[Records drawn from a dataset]
++++
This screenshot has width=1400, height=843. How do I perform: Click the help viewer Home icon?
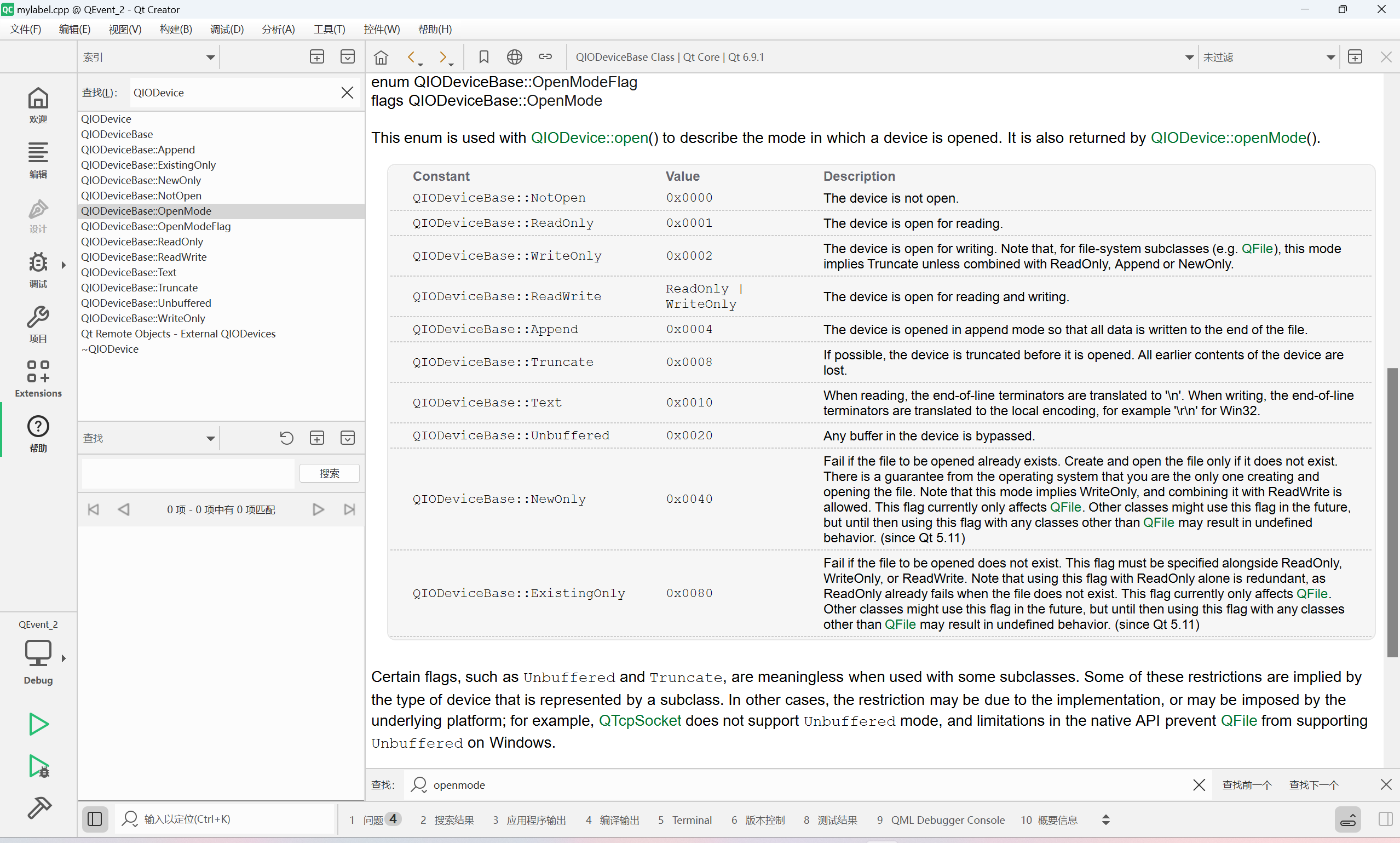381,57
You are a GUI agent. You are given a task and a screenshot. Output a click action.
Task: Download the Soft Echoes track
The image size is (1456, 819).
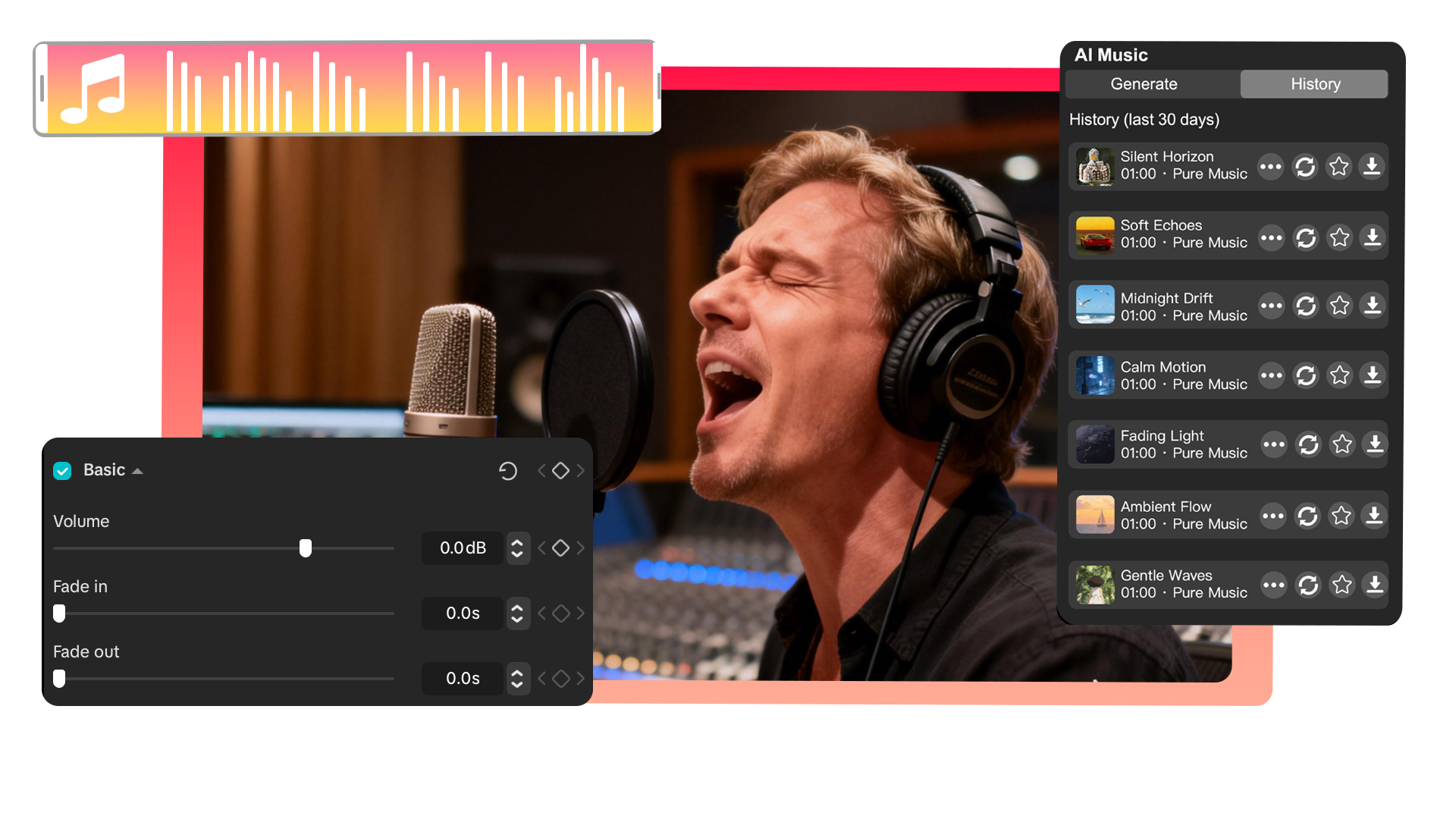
++++
WORK REQUIRED
If pictures are present, they are dropped, and the entries above are written out word for word.

REPLY TO THE TASK
This screenshot has width=1400, height=843. How do I perform: Click the help viewer Home icon?
381,57
You are a GUI agent. You are given a task and a screenshot. Output a click action.
Task: Download the Soft Echoes track
The image size is (1456, 819).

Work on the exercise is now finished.